This article discusses the history of natalizumab (Tysabri), the first monoclonal antibody used to treat multiple sclerosis. It reviews how the drug's difficult beginnings and controversial past has changed the treatment is monitored treatment. The article looks at the role of clinicians in maintaining patient safety, the benefits and risk profile of this treatment, and ways of optimising practice to provide gold standard nationalised natalizumab services throughout the UK.

Multiple sclerosis (MS) is the most common neurological disease in young adults, affecting about 100 000 people in the UK (MS Trust, 2018). MS is an autoimmune disease of the central nervous system (CNS), which causes demylenation. Its symptoms result from inflammatory injury and neurodegeneration. In MS, autoreactive lymphocytes cross the blood brain barrier (BBB) and enter the CNS, causing inflammation, neuronal demyelination, axonal damage, and neurological degeneration and dysfunction (Bradstander and Katz Sand, 2017).

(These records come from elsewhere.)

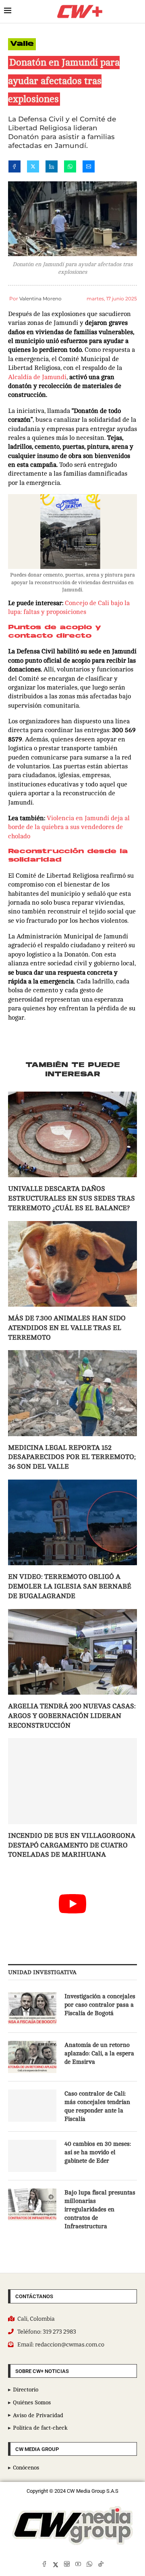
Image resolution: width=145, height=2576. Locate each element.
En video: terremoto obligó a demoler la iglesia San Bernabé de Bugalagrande (69, 1586)
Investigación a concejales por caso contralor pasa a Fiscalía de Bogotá (99, 2005)
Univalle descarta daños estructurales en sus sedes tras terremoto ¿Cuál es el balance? (71, 1198)
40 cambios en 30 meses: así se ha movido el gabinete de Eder (97, 2152)
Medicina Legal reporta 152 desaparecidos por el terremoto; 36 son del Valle (72, 1457)
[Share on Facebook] (14, 168)
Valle (22, 44)
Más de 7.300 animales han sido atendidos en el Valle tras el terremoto (67, 1327)
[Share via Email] (88, 168)
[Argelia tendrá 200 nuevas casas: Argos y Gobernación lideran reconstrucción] (72, 1652)
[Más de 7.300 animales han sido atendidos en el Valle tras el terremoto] (72, 1264)
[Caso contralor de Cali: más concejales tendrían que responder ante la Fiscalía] (32, 2106)
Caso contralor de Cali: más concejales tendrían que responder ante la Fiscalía (97, 2106)
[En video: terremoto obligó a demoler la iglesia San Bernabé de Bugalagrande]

MS is classified into three main types: relapsing remitting multiple sclerosis (RRMS), secondary progressive multiple sclerosis (SPMS) and primary progressive multiple sclerosis (PPMS). RRMS affects 85% of the MS population (MS Trust, 2018). It is categorised by episodes of new or worsening symptoms that last for more than 48 hours (relapse) followed by periods of recovery and remission (remission). This type of MS is more prevalent in 20–30-year-old women. There are a number of disease modifying therapies (DMTs) that aim to reduce the impact of relapses and the accumulation of disability. Each of these treatments has different mode of action, efficacy, route of administration and licencing criteria. The medication chosen for someone with MS will be a decision for the patient and their neurologist to make together by looking at the patient's disease activity, lifestyle and life choices (ie starting a family) (NHS England, 2018).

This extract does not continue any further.